Work required
In the records that follow, the lines from the one containing "This screenshot has height=457, width=922." to the one containing "This screenshot has width=1156, height=775.", inclusive, are to be given again exactly.
:: Extracted material
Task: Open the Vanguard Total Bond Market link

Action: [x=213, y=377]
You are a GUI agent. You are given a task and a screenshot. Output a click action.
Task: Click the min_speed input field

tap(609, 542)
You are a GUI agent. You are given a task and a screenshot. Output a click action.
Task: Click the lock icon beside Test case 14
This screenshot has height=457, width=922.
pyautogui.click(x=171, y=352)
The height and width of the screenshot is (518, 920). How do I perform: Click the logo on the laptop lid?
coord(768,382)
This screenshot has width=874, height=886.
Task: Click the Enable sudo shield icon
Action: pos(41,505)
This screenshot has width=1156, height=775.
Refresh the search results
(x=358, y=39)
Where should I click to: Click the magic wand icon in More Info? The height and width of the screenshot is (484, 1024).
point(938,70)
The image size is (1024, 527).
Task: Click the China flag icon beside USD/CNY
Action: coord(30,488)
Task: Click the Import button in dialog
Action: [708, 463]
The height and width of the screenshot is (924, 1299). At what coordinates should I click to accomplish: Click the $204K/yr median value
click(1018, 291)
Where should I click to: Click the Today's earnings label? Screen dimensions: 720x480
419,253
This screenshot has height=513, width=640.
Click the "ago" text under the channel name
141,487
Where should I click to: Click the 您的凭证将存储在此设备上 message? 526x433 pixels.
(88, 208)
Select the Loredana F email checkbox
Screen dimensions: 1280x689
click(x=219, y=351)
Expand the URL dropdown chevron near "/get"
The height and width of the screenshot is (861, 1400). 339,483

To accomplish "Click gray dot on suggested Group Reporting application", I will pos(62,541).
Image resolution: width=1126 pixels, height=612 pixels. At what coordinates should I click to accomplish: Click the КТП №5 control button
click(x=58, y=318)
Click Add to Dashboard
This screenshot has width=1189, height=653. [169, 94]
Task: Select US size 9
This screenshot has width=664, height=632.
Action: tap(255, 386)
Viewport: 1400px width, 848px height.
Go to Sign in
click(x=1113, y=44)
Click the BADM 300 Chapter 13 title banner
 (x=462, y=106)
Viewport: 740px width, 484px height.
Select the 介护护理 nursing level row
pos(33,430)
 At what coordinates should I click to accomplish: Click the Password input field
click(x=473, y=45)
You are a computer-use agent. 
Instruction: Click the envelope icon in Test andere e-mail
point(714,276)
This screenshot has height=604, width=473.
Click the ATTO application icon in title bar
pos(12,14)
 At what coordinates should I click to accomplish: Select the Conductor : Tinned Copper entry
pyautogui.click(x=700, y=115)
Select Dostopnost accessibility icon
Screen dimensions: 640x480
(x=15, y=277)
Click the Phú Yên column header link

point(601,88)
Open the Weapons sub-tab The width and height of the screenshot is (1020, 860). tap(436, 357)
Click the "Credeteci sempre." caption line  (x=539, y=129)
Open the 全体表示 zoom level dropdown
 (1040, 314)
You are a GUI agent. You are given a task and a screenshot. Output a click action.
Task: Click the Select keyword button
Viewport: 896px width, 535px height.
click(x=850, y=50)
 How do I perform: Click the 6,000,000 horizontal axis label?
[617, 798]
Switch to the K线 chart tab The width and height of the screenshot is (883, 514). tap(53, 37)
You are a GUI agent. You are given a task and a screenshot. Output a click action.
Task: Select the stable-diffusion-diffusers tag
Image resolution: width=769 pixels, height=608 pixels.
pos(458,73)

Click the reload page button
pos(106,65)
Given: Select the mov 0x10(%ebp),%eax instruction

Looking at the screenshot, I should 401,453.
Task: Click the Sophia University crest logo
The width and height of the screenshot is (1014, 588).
::::
Reply
This screenshot has height=457, width=922.
pyautogui.click(x=171, y=352)
The height and width of the screenshot is (518, 920). How do I perform: Click the logo on the laptop lid?
coord(768,382)
This screenshot has width=874, height=886.
Task: Click the Enable sudo shield icon
Action: pos(41,505)
This screenshot has width=1156, height=775.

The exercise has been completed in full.